In the days of the Apostle Paul, the Church in Ephesus was quite small. At first, Paul ministered in the synagogue for three months (Acts 19:8), until he had found all those who had ears to hear and the rest of them were "hardened" (19:9). Then he moved to "the School of Tyrannus," headed apparently by a philosopher-teacher named Tyrannus, who had become a convert to Christ. Paul continued his teaching at that location for another two years (19:10).

Thus, he spent about three years in Ephesus, teaching and establishing the Church there (Acts 20:31). This was longer than he spent in any other place. Ephesus served as his headquarters, for no doubt he often visited the other churches in Asia during that time. Ephesus was a provincial capital. After Paul's martyrdom, John moved there and continued to provide leadership not only for Ephesus but also for the whole region.

- [Information supplied]:

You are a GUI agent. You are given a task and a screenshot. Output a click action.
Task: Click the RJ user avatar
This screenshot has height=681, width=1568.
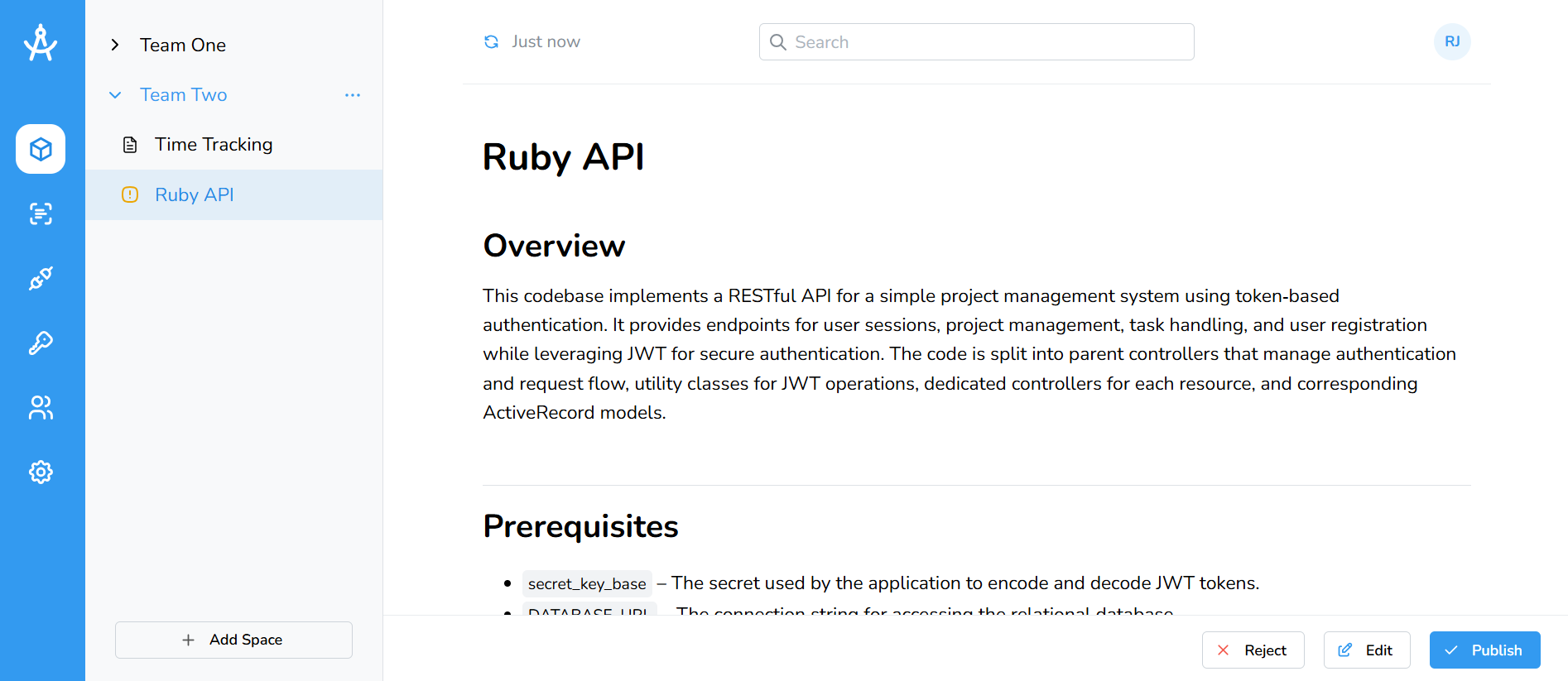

- [Short problem A]:
In the text about Paul in Ephesus, where did Paul go to teach after leaving the synagogue?
- [Short problem B]:
Write out the text about Paul in Ephesus between "In the days" and "two years (19:10).", inclusive, changing "synagogue" to "meeting hall".

- [Reply A]:
The School of Tyrannus.

- [Reply B]:
In the days of the Apostle Paul, the Church in Ephesus was quite small. At first, Paul ministered in the meeting hall for three months (Acts 19:8), until he had found all those who had ears to hear and the rest of them were "hardened" (19:9). Then he moved to "the School of Tyrannus," headed apparently by a philosopher-teacher named Tyrannus, who had become a convert to Christ. Paul continued his teaching at that location for another two years (19:10).